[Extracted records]
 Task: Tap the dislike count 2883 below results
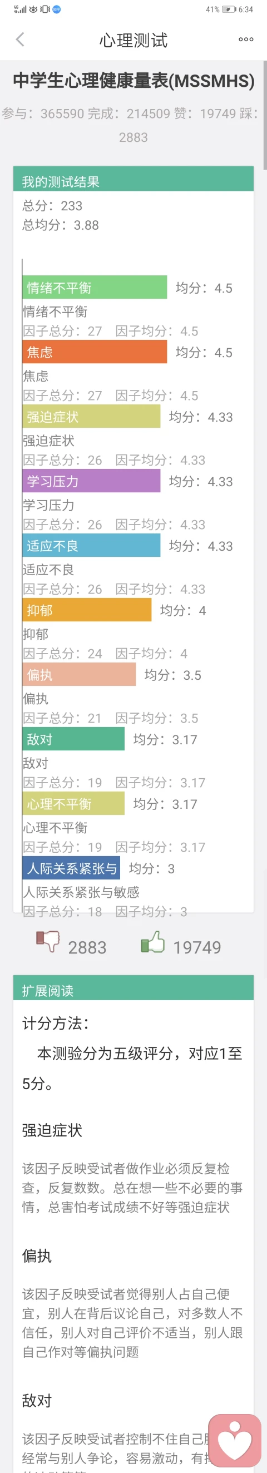point(87,948)
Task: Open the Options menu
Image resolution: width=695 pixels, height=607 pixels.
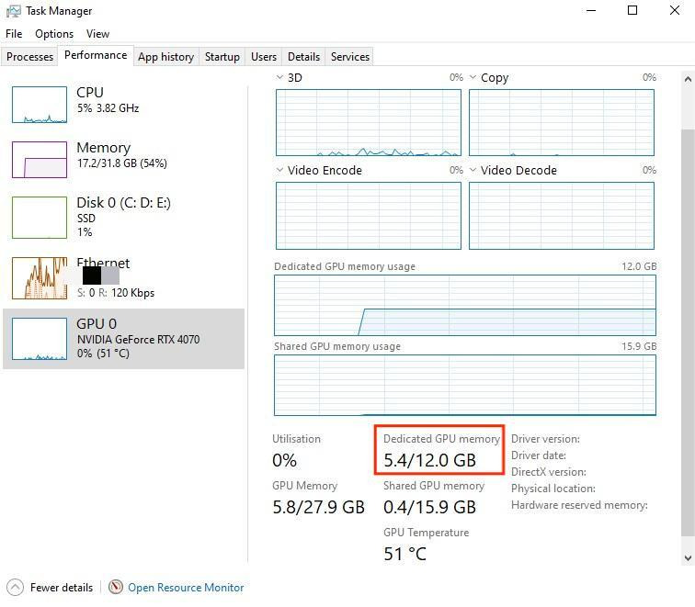Action: (54, 34)
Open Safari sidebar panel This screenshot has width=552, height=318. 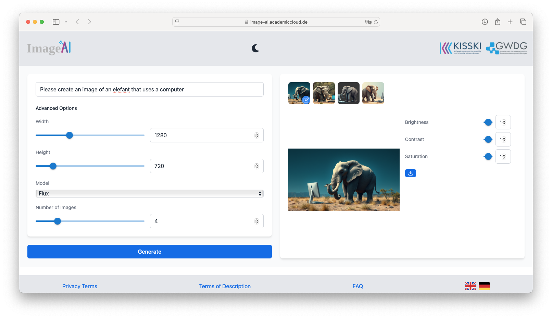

## ASSIGNMENT
Word for word, reproduce all of the data, but keep out the pictures.

## OUTPUT FOR THIS EXERCISE
 Task: Tap the dislike count 2883 below results
point(87,948)
Task: Open the Options menu
Image resolution: width=695 pixels, height=607 pixels.
Action: (54, 34)
Open Safari sidebar panel This screenshot has width=552, height=318. 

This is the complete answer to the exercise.